-- Begin DOCUMENT PASSAGE --

In progress at UNHQ

AFG/74

SPECIAL ADVISER TO SECRETARY-GENERAL ON GENDER ISSUES TO HEAD INTER-AGENCY GENDER MISSION TO AFGHANISTAN

7 November 1997


Press Release
AFG/74
WOM/1001


SPECIAL ADVISER TO SECRETARY-GENERAL ON GENDER ISSUES TO HEAD INTER-AGENCY GENDER MISSION TO AFGHANISTAN

19971107 The Special Adviser to the Secretary-General on Gender Issues and Advancement of Women, Angela King, will lead an Inter-Agency Gender Mission to Afghanistan from 10 to 24 November. The aim of the Mission is to agree on a set of pragmatic, field-oriented guidelines addressing gender concerns that can be used by United Nations agencies, donors and non-governmental organizations when implementing their programmes, and also to establish key indicators to monitor compliance with the guidelines.

Scheduled to take part in the Mission are representatives of United Nations agencies, funds and programmes, and of a non-governmental organization which has projects, programmes or involvement in Afghanistan.

In order to assess the gender situation in Afghanistan, the Mission will review several key programmes and projects from a gender perspective and identify practical methods to implement them in the current circumstances. The Mission, which is scheduled to meet Afghan women and men, will also propose mechanisms for achieving, maintaining and monitoring gender equality within the framework of international norms and standards.

-- End DOCUMENT PASSAGE --
-- Begin MATERIAL PROVIDED --

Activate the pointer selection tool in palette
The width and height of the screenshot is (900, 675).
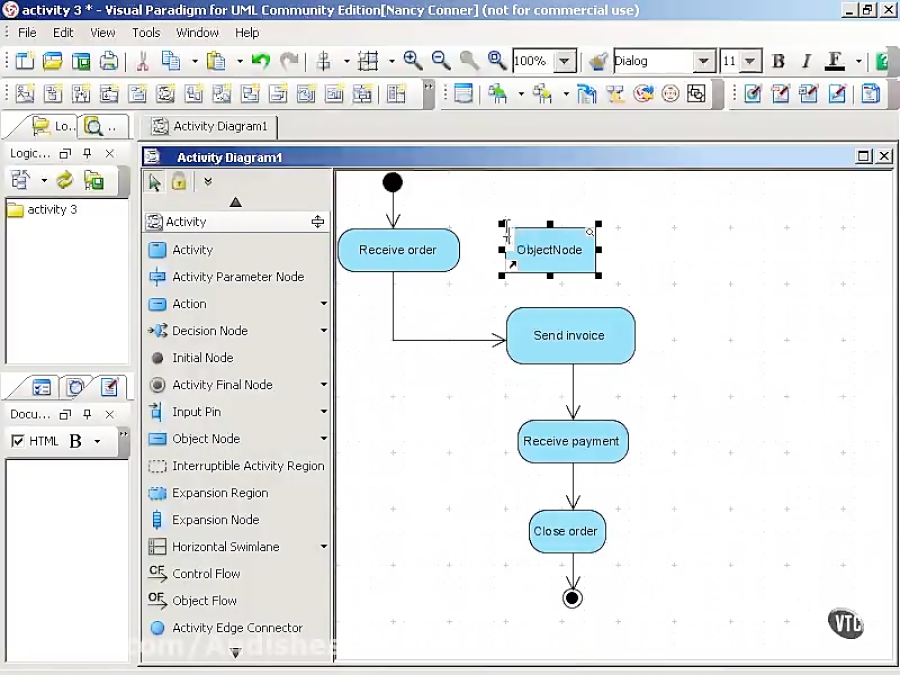point(155,182)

-- End MATERIAL PROVIDED --

◆ SET PROBLEM 1
Reproduce word for word the part of the press release on the Afghanistan gender mission that begins with the words containing "Scheduled to take" and ends with "involvement in Afghanistan.".
◆ SET PROBLEM 2
Carry on the press release on the Afghanistan gender mission from its last sentence.
The lines play no part in this work.

◆ EXERCISE OUTPUT 1
Scheduled to take part in the Mission are representatives of United Nations agencies, funds and programmes, and of a non-governmental organization which has projects, programmes or involvement in Afghanistan.

◆ EXERCISE OUTPUT 2
Ms. King's visit follows the findings of an inter-agency strategic framework mission, which was fielded from 22 September to 12 October, to provide a foundation for an overall strategy for international assistance to Afghanistan, as recommended by the Administrative Committee on Coordination (ACC). The Mission also comes after the Executive Committee on Humanitarian Affairs endorsed a "principle-centred approach" in response to continued restrictions on women's rights in Afghanistan, and their implications for the work of the United Nations, donors and non-governmental organizations.

That approach was adopted on 3 June, in response to the continued restrictions on women's rights in Afghanistan and their implications for the work of the United Nations, bilateral donors and non-governmental organizations in the country, and later endorsed by the Secretary-General and communicated to all United Nations agencies on 26 June. It enables continued engagement in life- sustaining and other humanitarian activities, including development and rehabilitation, but also envisages disengagement of United Nations agencies from certain institutional assistance programmes depending on their nature.

While in Afghanistan, Ms. King is scheduled to meet the head of the World Health Organization (WHO) fact-finding mission who will be at the time in the country. On her return to New York, she will present a report to the Secretary- General.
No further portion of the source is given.